(What you will do):
All of the data that follows is to be printed exactly, without pictures.

(Given records):
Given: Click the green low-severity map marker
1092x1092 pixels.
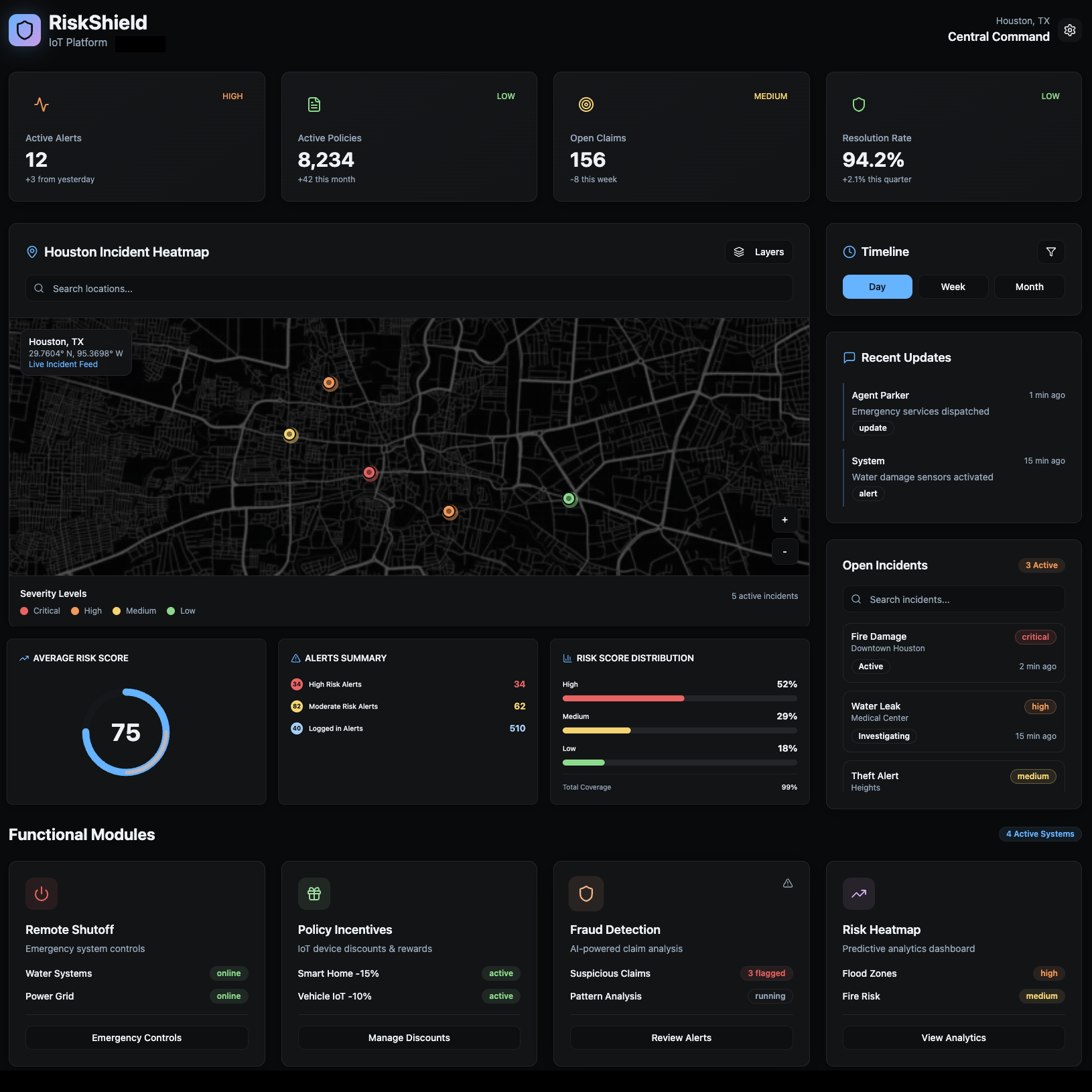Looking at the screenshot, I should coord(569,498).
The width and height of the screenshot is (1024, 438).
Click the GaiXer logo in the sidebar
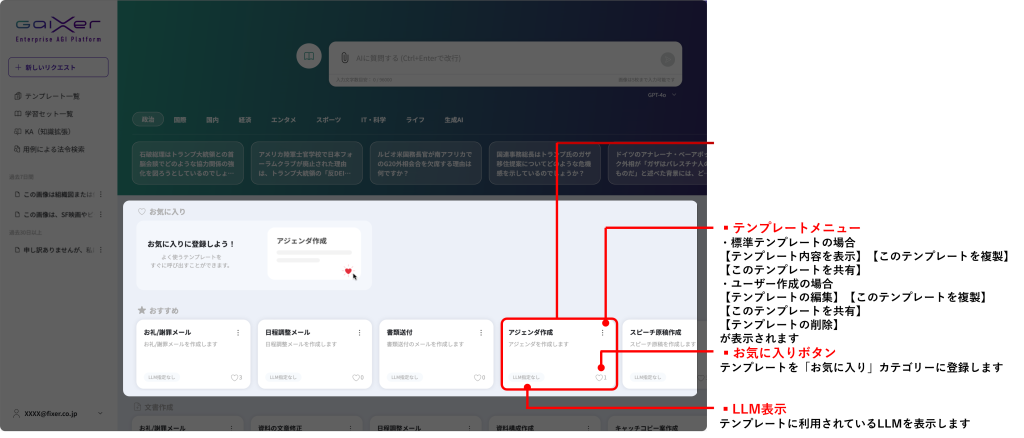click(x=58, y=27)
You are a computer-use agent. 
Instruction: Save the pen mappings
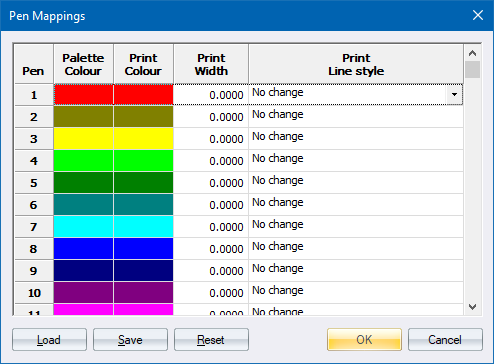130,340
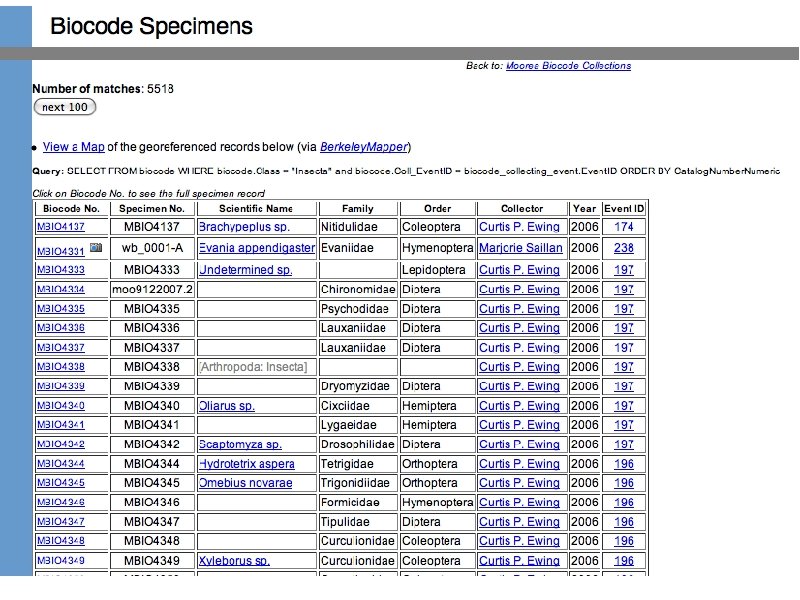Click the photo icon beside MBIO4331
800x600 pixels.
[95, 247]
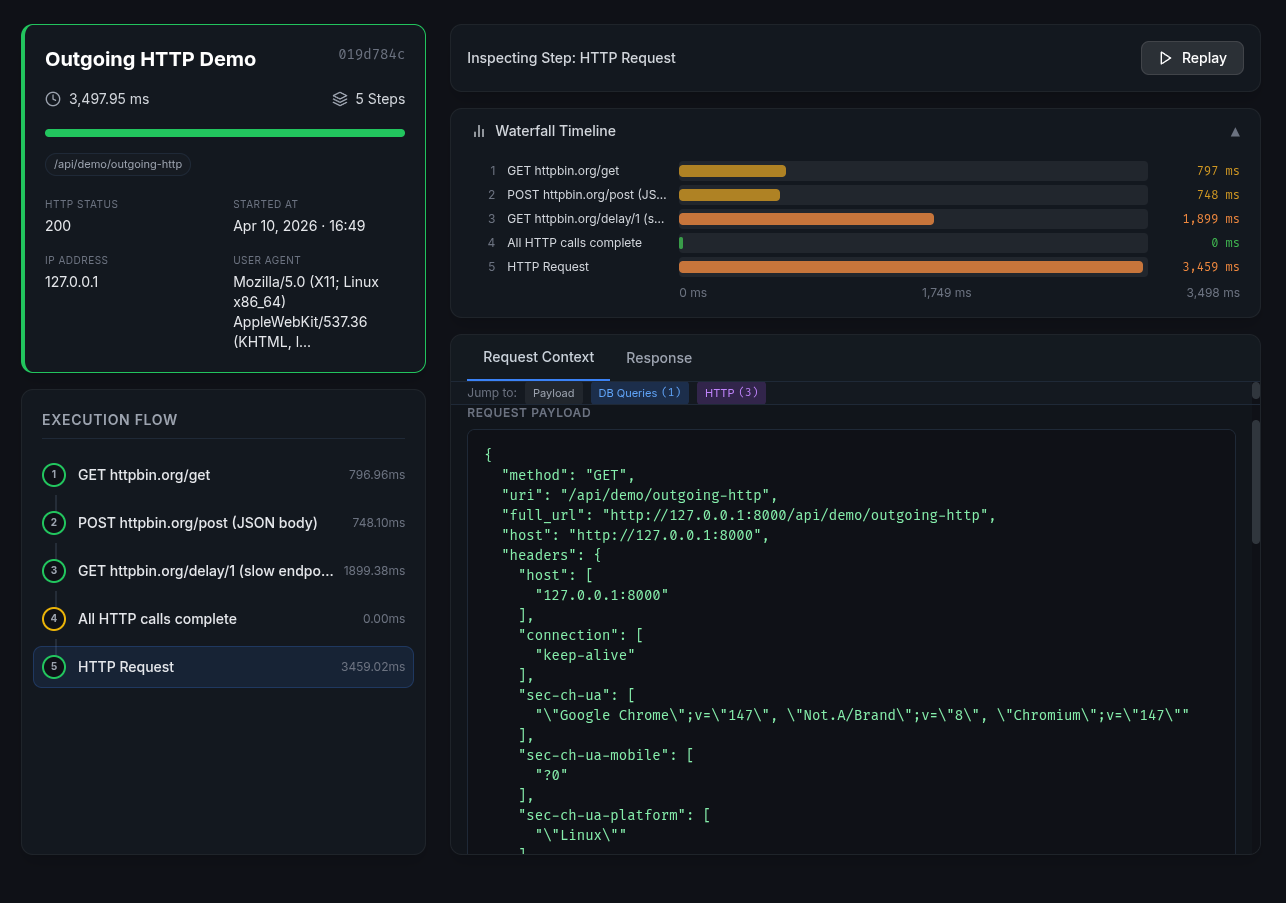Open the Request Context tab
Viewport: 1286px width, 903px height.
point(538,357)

(Written response):
Given: Click the green low-severity map marker
1092x1092 pixels.
Looking at the screenshot, I should coord(569,498).
The width and height of the screenshot is (1024, 438).
Click the GaiXer logo in the sidebar
click(x=58, y=27)
You are a computer-use agent. 
Instruction: Save the pen mappings
130,340
Click the photo icon beside MBIO4331
800x600 pixels.
[95, 247]
Open the Request Context tab
Viewport: 1286px width, 903px height.
point(538,357)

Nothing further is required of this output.